* _WORK INSTRUCTIONS_
Reproduce the data lines from "You are a computer-use agent." down through "click(1278, 684)", replacing "HR Department" with "Finance Department" and keeping everything else unchanged. Omit the pictures from the output.

* _TASK INPUT_
--- START ---

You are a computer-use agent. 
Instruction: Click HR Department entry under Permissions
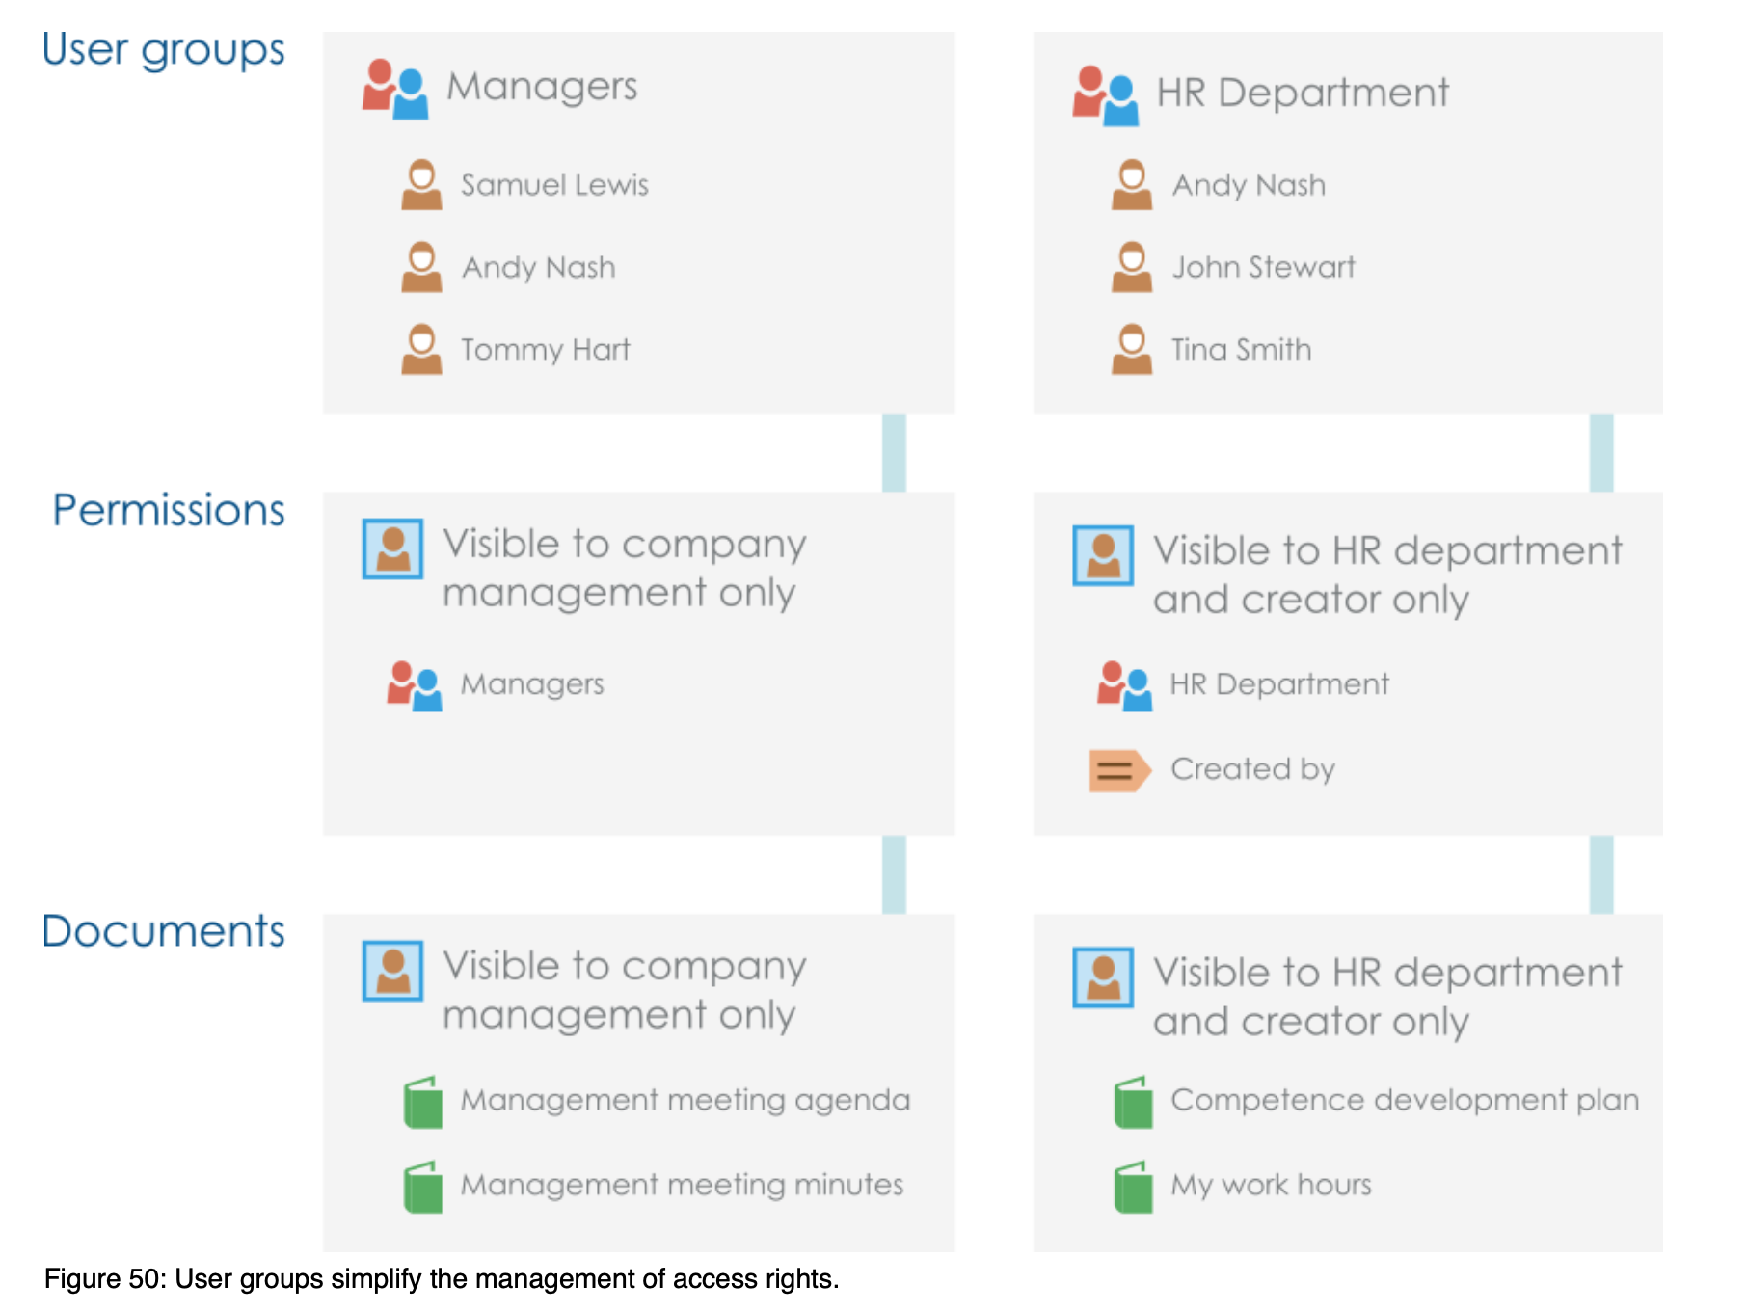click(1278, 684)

--- END ---
--- START ---

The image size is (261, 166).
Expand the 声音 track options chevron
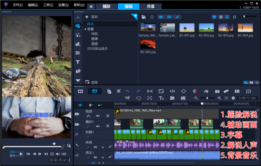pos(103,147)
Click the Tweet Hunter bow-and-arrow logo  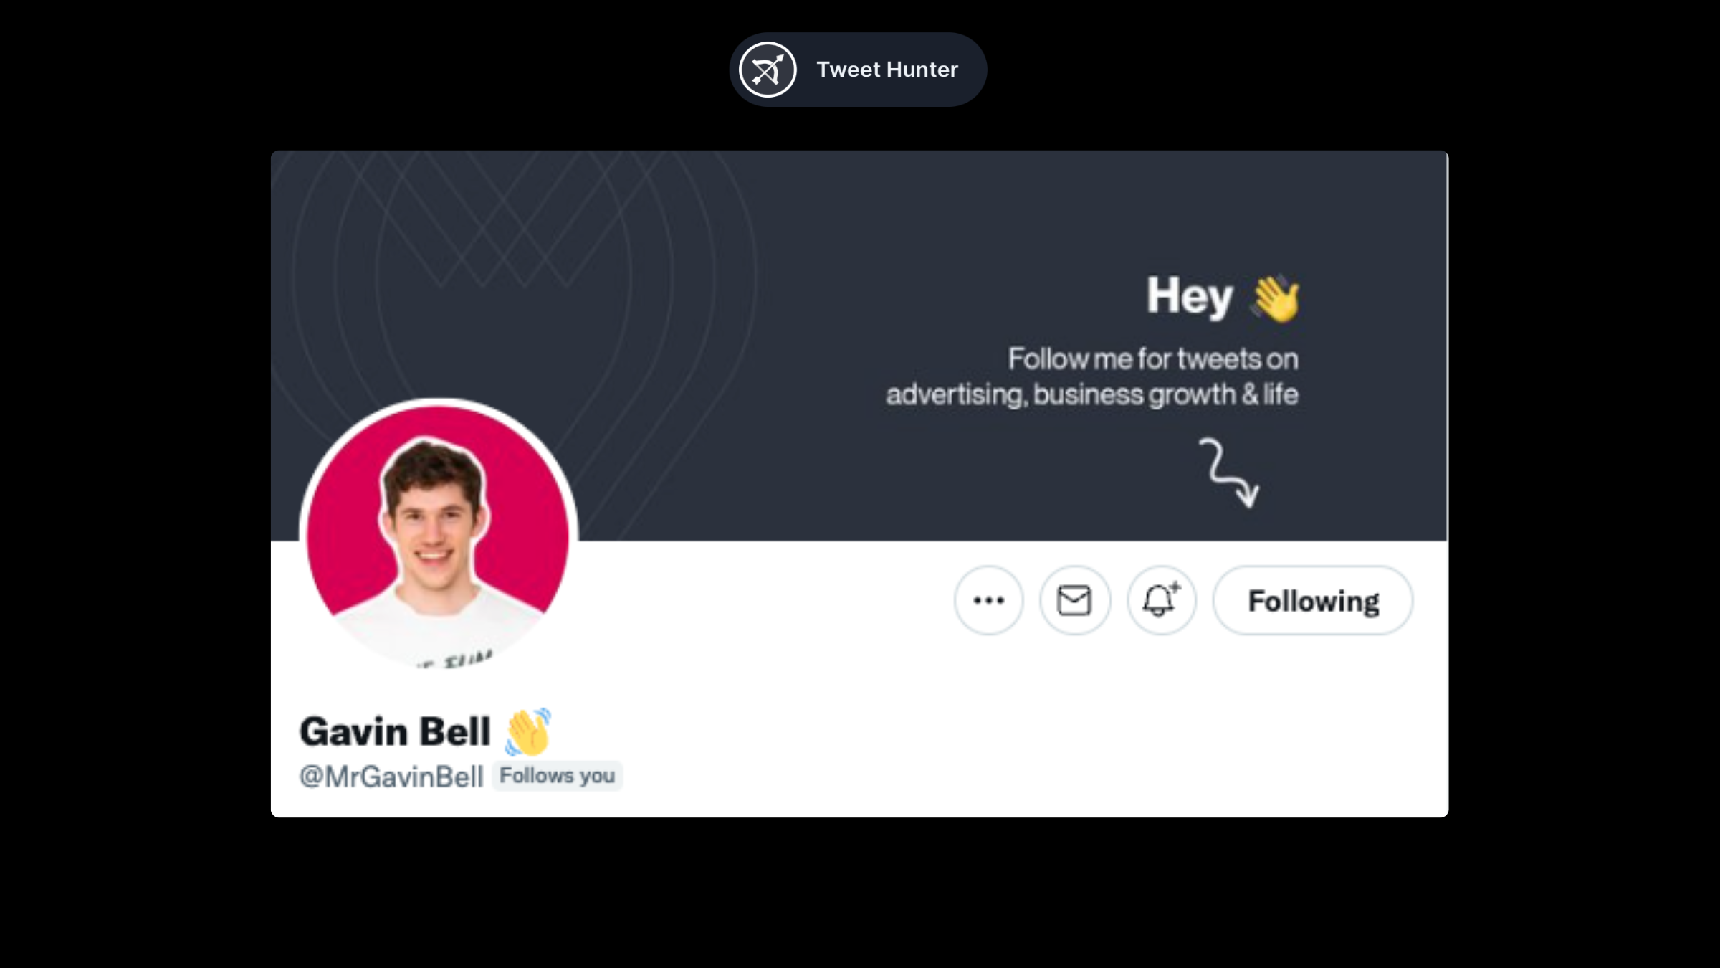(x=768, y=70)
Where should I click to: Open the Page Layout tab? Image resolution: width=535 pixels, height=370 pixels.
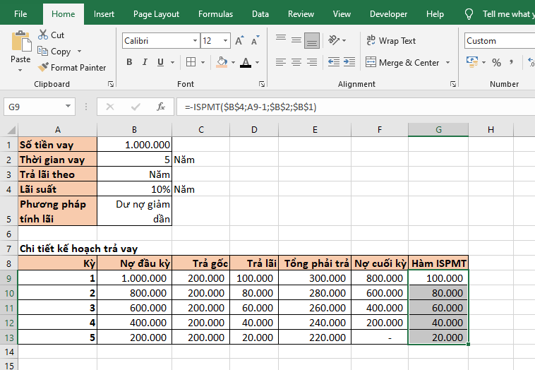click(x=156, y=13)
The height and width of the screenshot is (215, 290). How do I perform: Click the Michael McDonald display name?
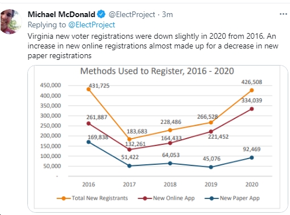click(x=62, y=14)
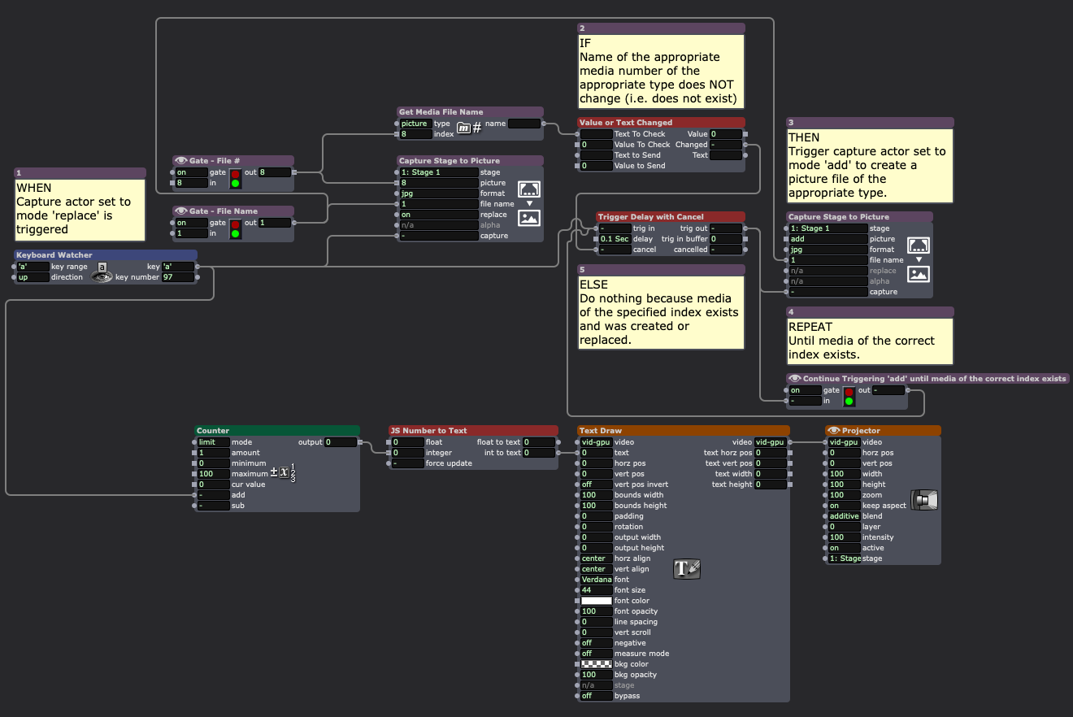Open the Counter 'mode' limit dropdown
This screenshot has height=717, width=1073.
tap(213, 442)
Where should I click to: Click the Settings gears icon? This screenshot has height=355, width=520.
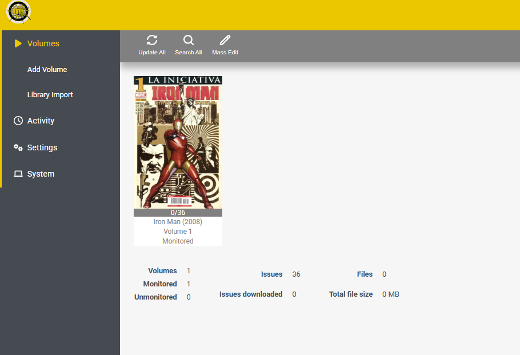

--- END ---
--- START ---

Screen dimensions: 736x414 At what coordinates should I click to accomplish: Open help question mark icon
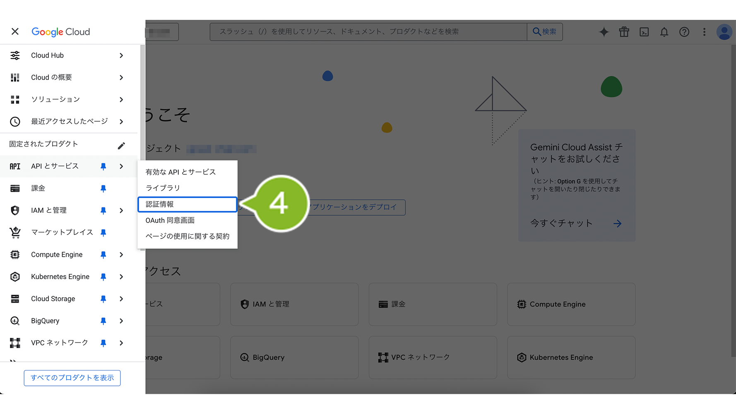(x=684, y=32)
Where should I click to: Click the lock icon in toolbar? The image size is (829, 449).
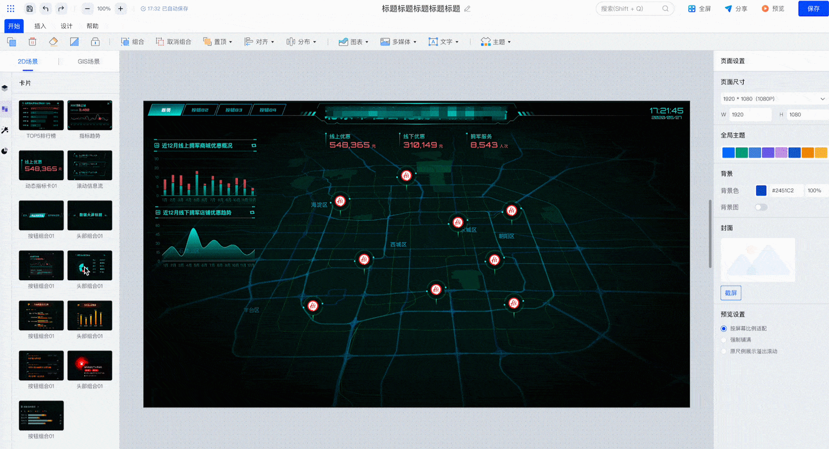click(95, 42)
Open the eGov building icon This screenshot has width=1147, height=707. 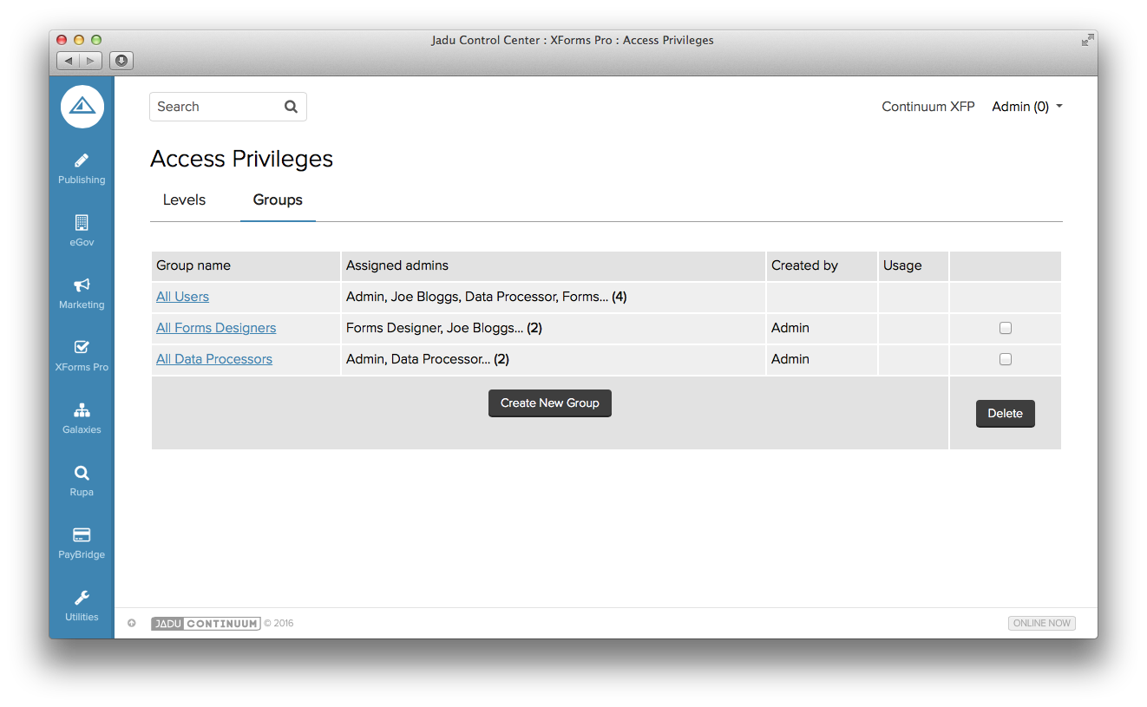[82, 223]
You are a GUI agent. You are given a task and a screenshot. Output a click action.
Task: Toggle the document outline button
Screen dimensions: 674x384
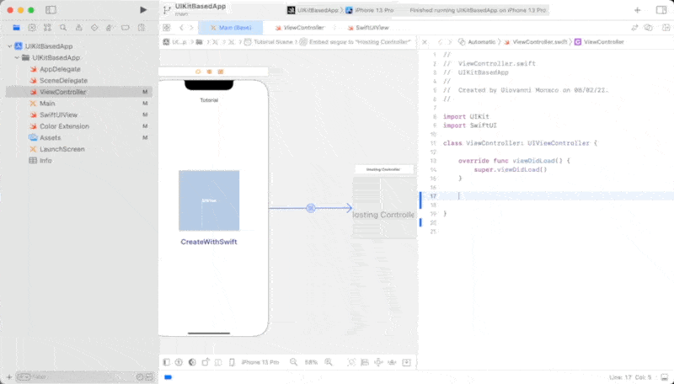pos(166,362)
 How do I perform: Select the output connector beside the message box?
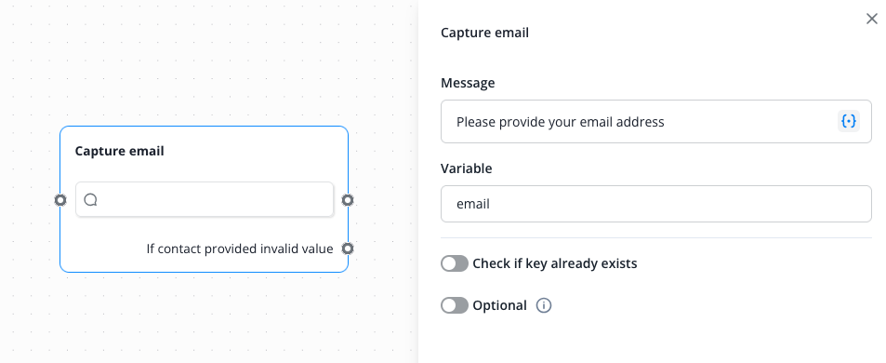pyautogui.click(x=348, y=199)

--- END ---

* _THE SOLUTION_
You are a computer-use agent. 
Instruction: Click Finance Department entry under Permissions
click(1278, 684)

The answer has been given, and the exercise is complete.